EXCERPT TO READ
Speakers at the 13th International Conference on HIV Treatment, Pathogenesis, and Prevention Research in Resource-Limited Settings (INTEREST) have called on Ghana to urgently source for local funds to support her HIV activities.
They said since donor funds kept dwindling, and continued to affect the implementation of HIV programmes in the country, the time had come for Ghana to concentrate on mobilising local funds to enable her to accelerate efforts in combating HIV.
The lack of adequate funding had been said to keep Ghana in “a standstill position” as she struggled for funds to fight HIV.
This is eroding some of the progress made, over the years, with fears that with the current trend, Ghana might not be able to reach HIV Epidemic Control by 2030.
Estimates and projections show an increasing number of Persons Living with HIV, and a national HIV population of greater than 330,000 as prevalence keeps rising slowly.
New infections and deaths were reducing very slowing below 20,000 and 15,000 respectively, while more females (65 per cent) were being infected and living with HIV, but more males (51 per cent) were said to be dying due to AIDS than females.
The 2018 UNAIDS Report revealed that Ghana had an estimated 3,400 new HIV infections in children under 14 years in 2017.
Mrs Cecilia Senoo, the Executive Director of the Hope for Future Generation, a non-governmental organization, in a panel discussion at the conference, said Ghana needed to create an AIDS fund from which funds could be sourced to cater for HIV activities.
“Ghana can look for funds from these telecommunication companies and from everywhere so we can have our own local funds to fund our programmes,” she said.
Dr Stephen Ayisi Addo, the Programme Manager of the National AIDS Control Programme (NACP), said the country must increase the resource mobilisation drive for HIV activities.

MATERIAL PROVIDED

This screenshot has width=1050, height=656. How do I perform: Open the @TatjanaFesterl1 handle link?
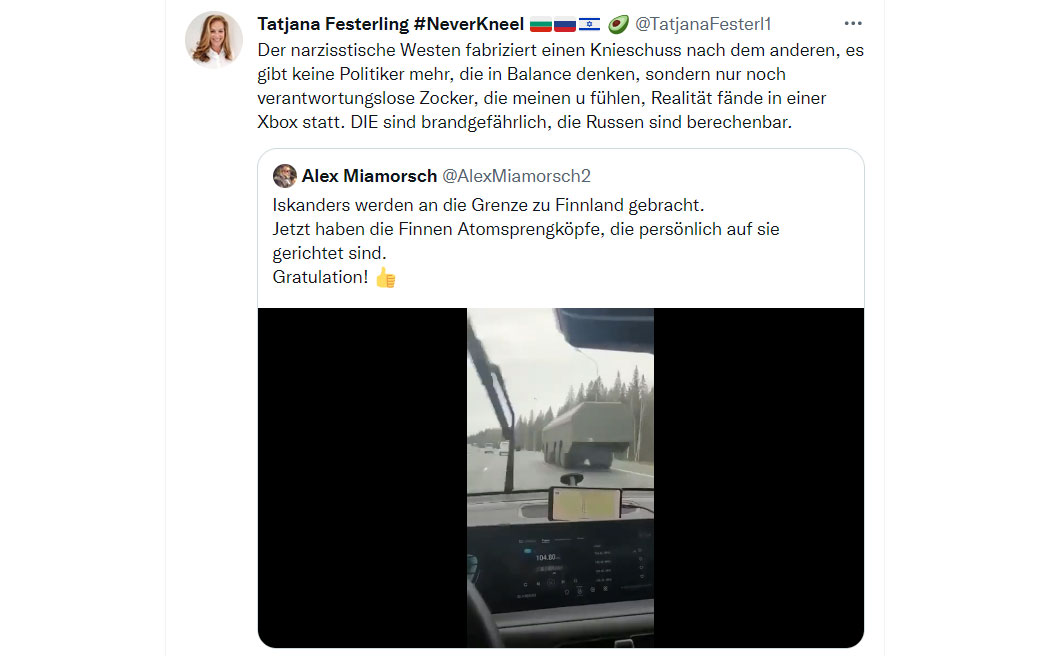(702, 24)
--
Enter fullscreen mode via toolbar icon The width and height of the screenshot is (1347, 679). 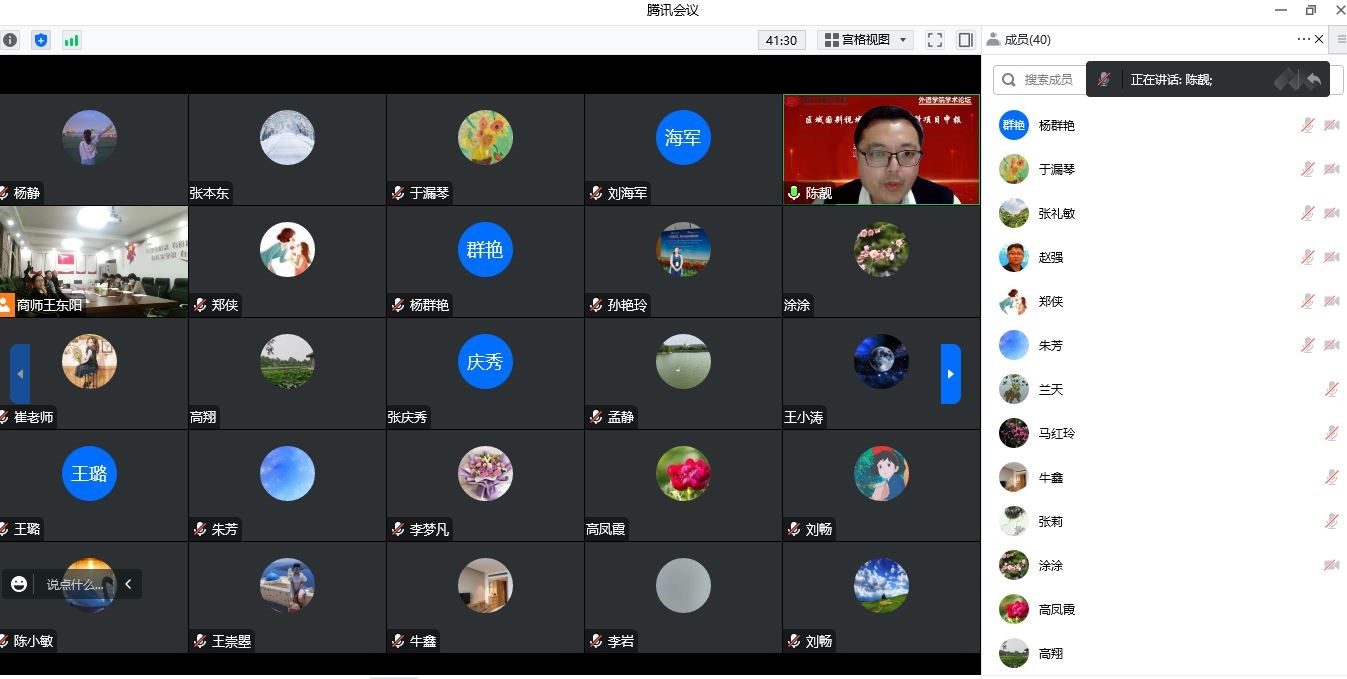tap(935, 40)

EXERCISE INSTRUCTIONS
1: Answer these from the article on HIV funding in Ghana:
(a) According to the 2018 UNAIDS Report, how many new HIV infections in children under 14 years did Ghana have in 2017?
(b) What did Mrs Cecilia Senoo say Ghana needed to create?
(c) Of which programme is Dr Stephen Ayisi Addo the Programme Manager?
2: Pick up the article on HIV funding in Ghana after its final sentence and carry it on.

WRITTEN ANSWERS
1:
(a) An estimated 3,400.
(b) An AIDS fund from which funds could be sourced to cater for HIV activities.
(c) The National AIDS Control Programme (NACP).

2:
However, he said the NACP had been collaborating with the Ghana Education Service and the Ministry of Education to include HIV education in the schools’ curricula to intensify awareness among pupils.
The media was also being engaged to intensify education among the populace.
Professor Elly Katabira, from the Makerere University of Uganda, who was also a Co-Chair of INTEREST, said Africa, indeed, needed to own its HIV activities instead of depending on donor countries to determine which HIV interventions it could pursue at a time.
The four-day conference aims, among other things, to provide cutting-edge knowledge in the fields of treatment, pathogens, and prevention of HIV-1 and related infections and chronic conditions.
It is also to exchange ideas on how to provide and support HIV testing services and clinical care provision to adults, adolescents and children living with HIV in Africa to achieve the 90-90-90 HIV goals.
It was opened by the First Lady, Mrs Rebecca Akufo-Addo, who called for interventions including the improvement of access to family planning services, girl-child education, and economic empowerment initiatives.
This would help prevent teenage and unplanned pregnancies among young women and prevent them from contracting HIV.